Exercise objective -> Look through the data that follows and copy each line with the string "radio".

^^^^^^^^^^^^^^^^

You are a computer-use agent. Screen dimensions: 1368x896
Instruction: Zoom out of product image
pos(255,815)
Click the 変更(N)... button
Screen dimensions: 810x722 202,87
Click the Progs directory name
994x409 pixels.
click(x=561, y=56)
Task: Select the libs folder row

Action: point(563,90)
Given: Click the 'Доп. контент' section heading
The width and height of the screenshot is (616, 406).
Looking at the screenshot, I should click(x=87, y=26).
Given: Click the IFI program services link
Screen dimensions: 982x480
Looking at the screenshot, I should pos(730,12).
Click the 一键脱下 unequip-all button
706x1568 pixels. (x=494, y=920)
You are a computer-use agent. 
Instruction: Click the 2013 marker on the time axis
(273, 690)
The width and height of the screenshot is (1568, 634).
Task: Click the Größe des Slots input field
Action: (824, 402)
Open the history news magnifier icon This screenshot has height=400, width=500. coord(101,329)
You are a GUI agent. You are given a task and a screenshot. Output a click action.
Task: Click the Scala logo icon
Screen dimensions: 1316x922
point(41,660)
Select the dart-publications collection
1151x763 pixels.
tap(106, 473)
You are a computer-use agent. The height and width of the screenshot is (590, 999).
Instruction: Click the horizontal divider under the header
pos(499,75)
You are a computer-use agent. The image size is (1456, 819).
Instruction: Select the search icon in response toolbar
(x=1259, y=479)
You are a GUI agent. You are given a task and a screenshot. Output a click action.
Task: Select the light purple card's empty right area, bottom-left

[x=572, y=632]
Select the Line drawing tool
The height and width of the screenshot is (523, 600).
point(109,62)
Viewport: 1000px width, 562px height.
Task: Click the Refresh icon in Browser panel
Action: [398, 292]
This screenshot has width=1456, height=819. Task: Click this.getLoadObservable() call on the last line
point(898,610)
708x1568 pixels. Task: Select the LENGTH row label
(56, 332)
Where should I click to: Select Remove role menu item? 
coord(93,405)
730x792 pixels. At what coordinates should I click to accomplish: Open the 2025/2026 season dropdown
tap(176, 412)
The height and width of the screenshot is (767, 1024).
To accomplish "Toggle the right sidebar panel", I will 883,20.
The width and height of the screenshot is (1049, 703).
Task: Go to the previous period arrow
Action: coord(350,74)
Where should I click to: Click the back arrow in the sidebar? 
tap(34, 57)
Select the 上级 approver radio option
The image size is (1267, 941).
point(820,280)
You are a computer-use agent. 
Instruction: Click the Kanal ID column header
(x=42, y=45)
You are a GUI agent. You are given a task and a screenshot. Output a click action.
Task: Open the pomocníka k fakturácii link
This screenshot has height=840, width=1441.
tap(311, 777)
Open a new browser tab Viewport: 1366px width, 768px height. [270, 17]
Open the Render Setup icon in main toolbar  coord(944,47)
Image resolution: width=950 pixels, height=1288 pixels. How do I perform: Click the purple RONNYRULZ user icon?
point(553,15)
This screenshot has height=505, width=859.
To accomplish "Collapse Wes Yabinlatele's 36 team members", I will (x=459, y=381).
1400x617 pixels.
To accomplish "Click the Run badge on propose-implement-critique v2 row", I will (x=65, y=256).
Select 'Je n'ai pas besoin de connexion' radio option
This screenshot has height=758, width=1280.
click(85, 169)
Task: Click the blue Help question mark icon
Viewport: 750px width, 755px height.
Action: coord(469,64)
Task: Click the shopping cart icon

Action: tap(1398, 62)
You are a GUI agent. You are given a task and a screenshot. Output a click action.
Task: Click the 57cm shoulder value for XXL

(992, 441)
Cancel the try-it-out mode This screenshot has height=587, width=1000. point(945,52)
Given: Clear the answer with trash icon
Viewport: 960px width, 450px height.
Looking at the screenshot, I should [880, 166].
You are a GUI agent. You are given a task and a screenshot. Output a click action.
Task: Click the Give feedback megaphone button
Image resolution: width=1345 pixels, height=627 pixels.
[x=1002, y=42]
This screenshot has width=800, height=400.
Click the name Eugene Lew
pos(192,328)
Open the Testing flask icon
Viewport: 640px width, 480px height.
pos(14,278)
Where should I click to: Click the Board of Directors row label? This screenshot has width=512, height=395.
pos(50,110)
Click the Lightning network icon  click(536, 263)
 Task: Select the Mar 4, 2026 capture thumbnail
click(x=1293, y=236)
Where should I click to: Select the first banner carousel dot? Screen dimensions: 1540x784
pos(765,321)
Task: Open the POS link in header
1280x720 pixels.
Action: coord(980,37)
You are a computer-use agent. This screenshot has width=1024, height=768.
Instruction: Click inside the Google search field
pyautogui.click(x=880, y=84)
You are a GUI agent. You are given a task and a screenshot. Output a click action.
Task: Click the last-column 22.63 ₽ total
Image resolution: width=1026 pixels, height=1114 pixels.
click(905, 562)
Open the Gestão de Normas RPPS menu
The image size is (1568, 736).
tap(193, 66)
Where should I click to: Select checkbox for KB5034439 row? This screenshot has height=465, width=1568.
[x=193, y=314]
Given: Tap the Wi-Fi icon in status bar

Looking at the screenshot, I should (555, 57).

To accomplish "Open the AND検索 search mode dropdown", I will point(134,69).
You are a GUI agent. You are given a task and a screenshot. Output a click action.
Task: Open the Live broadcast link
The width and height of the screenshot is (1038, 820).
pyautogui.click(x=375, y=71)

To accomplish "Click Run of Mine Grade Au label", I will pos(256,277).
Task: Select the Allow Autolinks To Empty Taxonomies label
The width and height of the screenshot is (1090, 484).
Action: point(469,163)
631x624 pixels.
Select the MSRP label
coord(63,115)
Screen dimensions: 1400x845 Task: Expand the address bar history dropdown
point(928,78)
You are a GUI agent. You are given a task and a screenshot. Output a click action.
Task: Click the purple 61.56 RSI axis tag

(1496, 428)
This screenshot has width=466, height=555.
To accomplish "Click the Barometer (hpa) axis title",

^^^^^^^^^^^^^^^^

Written answer ->
Select the 上级 approver radio option
Select 'Je n'ai pas besoin de connexion' radio option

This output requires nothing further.